On the issue of criminal prosecutions being an adequate deterrent: The food safety amendment to China’s Criminal Law was in 2011, and there has been a spike in prosecutions generally since that time. But here is where we need to see more public, in depth methodological assessments by an agency or an outside group about whether and why implementation of a particular policy or is or is not working. Is anyone aware of data on this point?
Alexa Olesen
On the trust issue, or why Chinese food producers cheat: Some people argue that China’s food safety problems are born of ignorance (“the farmers feed their bees chloramphenicol/pigs clenbuterol because unscrupulous vendors sell it to them promising healthy bees/lean pigs … they don't even know what it is”), while others say poverty (“profit margins for a Chinese farmer are so razor-thin, they can't afford not to rip off the customer … if they don't water down their milk/inject their pork with water, they’d go out of business”), and while there’s some truth to both of these, ultimately they are excuses. Farmers know better and consumers will pay a premium for quality.
But, as Isabel pointed out, the nationalization of China’s food market has separated the producers from their customers and given them a buffer zone that makes it just that much easier to cheat. Clear, well-enforced penalties should help but it’s perhaps too early to tell how effective the new regulations will be. (John, I am not aware of any good, outside data on enforcement.)

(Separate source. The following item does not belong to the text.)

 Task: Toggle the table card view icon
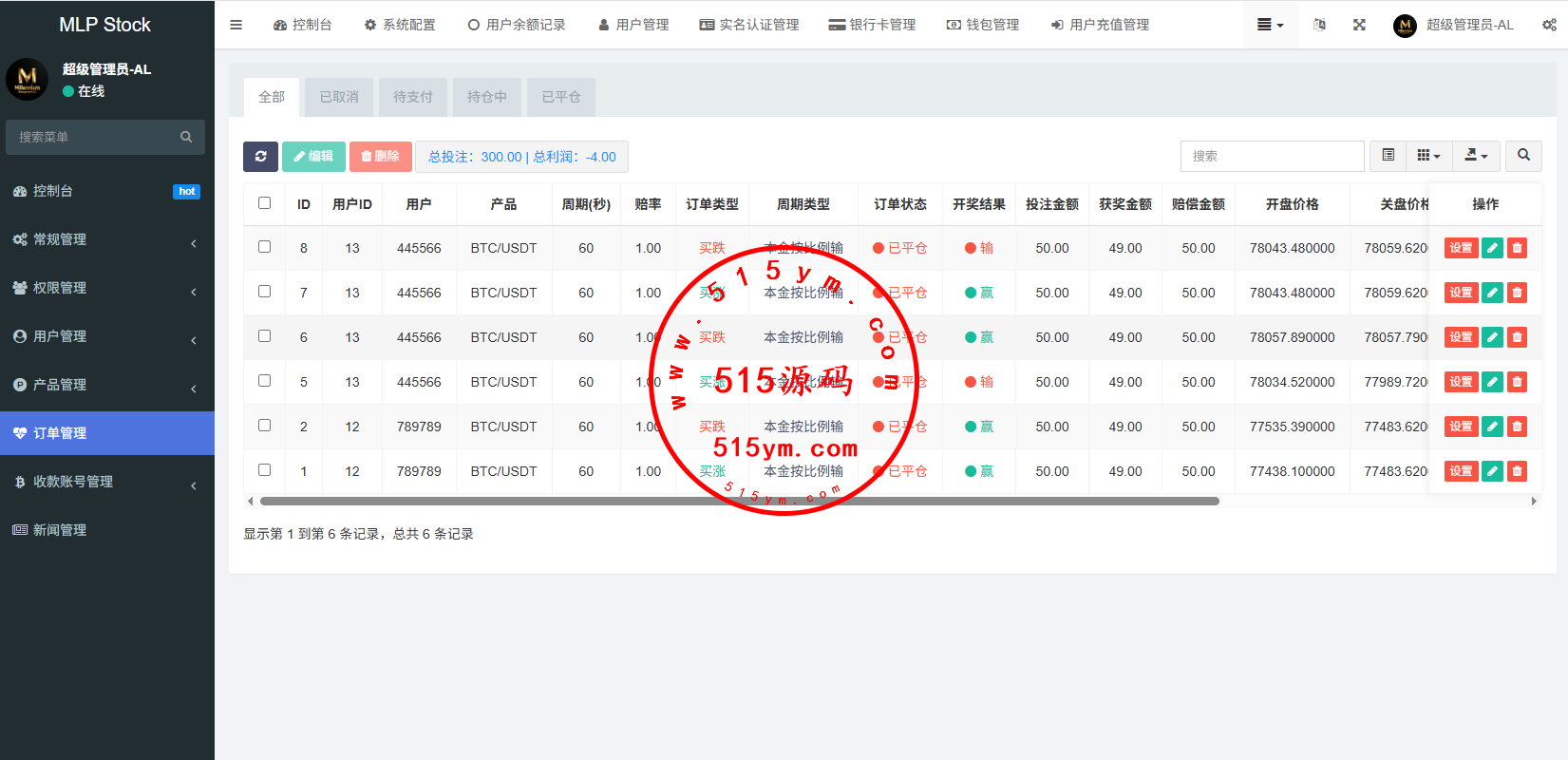[x=1388, y=156]
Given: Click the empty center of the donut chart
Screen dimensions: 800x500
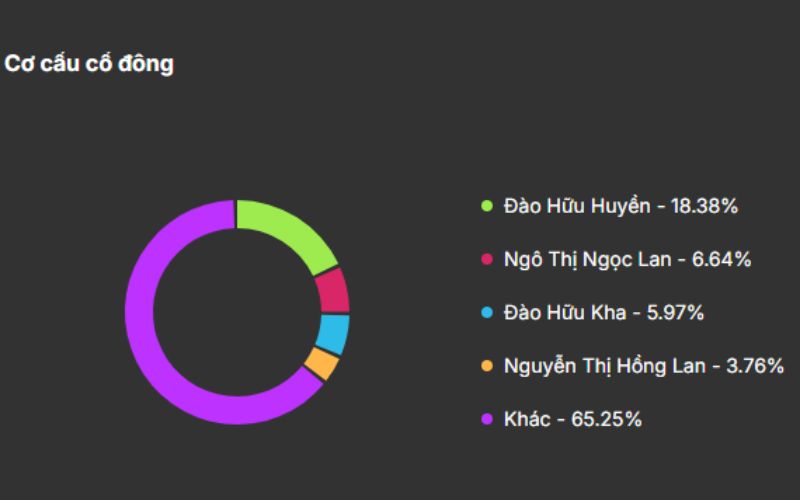Looking at the screenshot, I should click(x=237, y=312).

Back to consumer purchasing power: Chinese farmers are learning that urban elites are willing to pay a premium for quality and this has spurred the growth of the organic industry. While there’s plenty of corruption or false labeling in that sector, nurturing and valuing best practices hopefully will help revive pride in farm work and respect for farmers. The multi-part CCTV documentary ‘Bite of China’ reminded many Chinese of the country’s incredible food traditions and showed them there still are some principled food artisans out there, making tofu or sausages and harvesting mushrooms with care. More should be done to foster and encourage that kind of pride. It would be nice to see a mainland version of ‘Eat Drink Man Woman’ or ‘Tampopo.’ China's due for a good film like that.
Jeremy Goldkorn
I’d just like to answer this question posed by a reader below:
”On a related note, one of the underlying points here is that despite the severity of government-sanctioned punishment, violations remain widespread. We'd be curious to hear perspectives on why these are not effective deterrents.”
One of the complaints you hear in Chinese media circles is that if the authorities went after manufacturers of substandard and poisonous food with the same enthusiasm and attention to detail that they bring to monitoring the media and the Internet and clamping down on certain kinds of public discussion, the food safety problem could be solved overnight. Whereas there is a nationwide, well resourced, multi-layered system of censorship that ensures no newspaper or website in the whole country can get away with ideological impurities or printing news that may contain ‘spiritual pollution,’ there does not seem to be the same commitment to supervising the purity and safety of food.
All the laws in the world about food quality cannot make up for lax enforcement, or the corruption that many Chinese people assume is the reason the poisoners and adulterators of food seem to get away scot free.